What is the difference between Secured and Unsecured Business Loan?

Ever wondered what’s the difference between a secured and unsecured business loan and the impact they have on your business performance? To put it in a very straightforward manner, when a loan is provided against collateral then, such a business loan is called a secured business loan. When a loan does not have any collateral involved but is provided solely by assessing the economic credentials of the borrower then it is called an unsecured business loan. The entire business loan structure is based on the foundation of these two types of business loans.

Secured Vs Unsecured Business Loan

  • The list of collaterals is much more extensive in current times for a secured business loan. These include (but not limited to) real estate, bank accounts, vehicles, gold or valuable metals, mutual funds, and stocks. In case of an unsecured business loan, it is the credit points that make the borrower eligible for the business loan in addition to having a long and healthy relationship with the bank / NBFC (Non-Banking Financial Institution)
  • Usually, in case of a secured business loan, the loan repayment tenure is higher and the interest rate is lower as compared to that of an unsecured business loan. The presence or absence of a security asset against the loan in question is what makes the real difference.
  • Secured business loans provide the borrower with an option of a bigger business loan amount which is comparatively difficult in case of an unsecured loan. The bank may demand a very high CIBIL score (credit points) or a spotless financial history for a big amount in an unsecured business loan structure.
  • Unsecured business loans give an opportunity to build the borrower’s business credit. This happens, when the lender provides reports to the credit bureau about the timely repayment of the business loan with substantial proofs which then helps build and strengthen the business credit profile of the borrower. In case of a secured business loan, the valuation of the asset or collateral is the only way in which the loan can be availed.
  • In case of a secured business loan, the asset is almost immediately seized by the respective bank in case of failure of payment. The risk of losing the security asset is absent in case of an unsecured business loan.
  • Chances of full repayment of the business loan are much more guaranteed in a secured business loan as most borrowers have their security asset in the hands of the bank. This guarantee is comparatively less in an unsecured business loan.

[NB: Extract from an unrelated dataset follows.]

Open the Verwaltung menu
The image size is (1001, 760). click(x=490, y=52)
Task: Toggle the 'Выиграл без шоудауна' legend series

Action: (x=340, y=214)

The need for working capital for small or big business can be best ensured through business loans. Maintaining a good credit score, reclaiming your current assets by repaying the loan and building your business should all be of equal priority during this time. Hence proper communication with and guidance from banks and credential business lenders are very crucial as they help you link your needs to the right kind of capital that you may be looking for.